Biomimetic superparamagnetic gelatin/chitosan asymmetric fibrous membrane for accelerating wound healing under static magnetic field

The single structure, poor mechanical properties, and low biological activity of wound dressings usually lead to unsatisfactory treatment effects. Gelatin and chitosan possess excellent biofunction, but they lack sufficient mechanical support. Magnetic biomaterials and magnetic fields have shown surprising tissue repair potential. Herein, inspired by the skin structure and considering the bioactive composition, a superparamagnetic asymmetric membrane was constructed by incorporating gelatin, chitosan, and magnetic Fe₃O₄ nanoparticles. The proposed membrane exhibited a high degree of asymmetry, achieving functional diversification. The surface of the top layer was highly hydrophobic as an isolation barrier. The top layer consisted of dense fibrous chitosan with high mechanical strength and excellent antibacterial properties. The bottom layer was composed of gelatin sponge with distributed magnetic nanoparticles, possessing high porosity and swelling ratio to effectively absorb tissue exudates and support cell growth. Furthermore, the membrane demonstrated significant promotion of human dermal fibroblast proliferation under a static magnetic field.

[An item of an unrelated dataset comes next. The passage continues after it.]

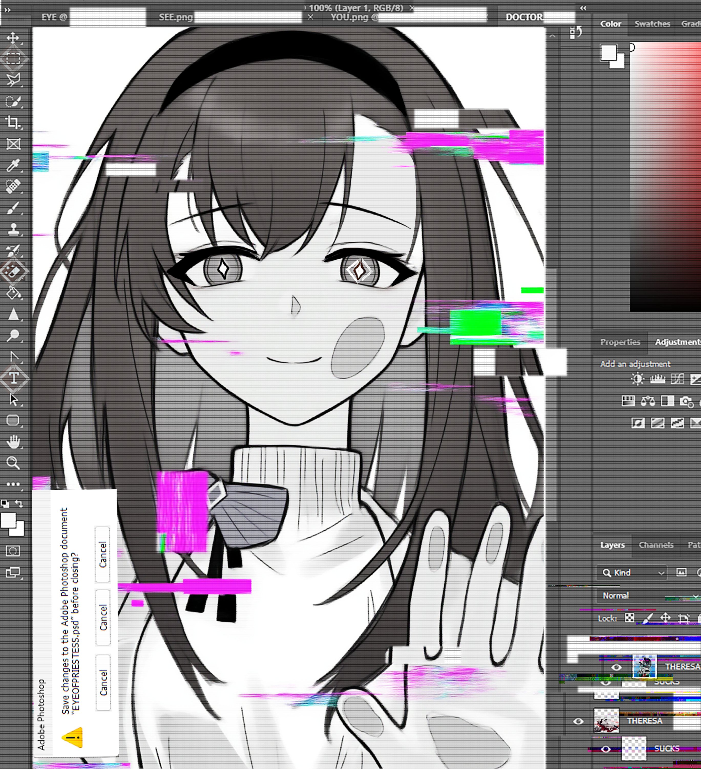Toggle visibility of THERESA layer with red thumbnail

coord(578,721)
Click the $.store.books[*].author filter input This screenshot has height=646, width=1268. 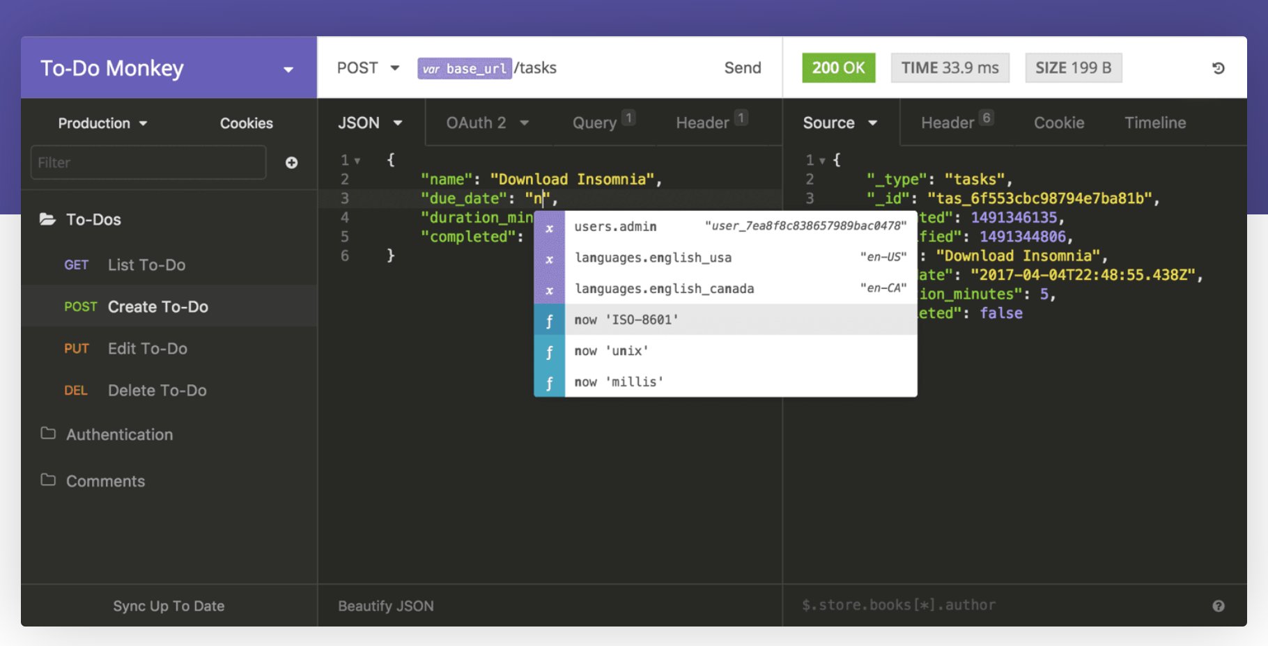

In a full-thickness mouse skin wound model, the membrane effectively accelerated wound healing with reduced wound area, abundant collagen disposition, and enhanced vascularization. Therefore, the superparamagnetic gelatin/chitosan asymmetric membrane with a biomimetic structure and function exhibits remarkable superiority and provides a promising approach to effective wound healing.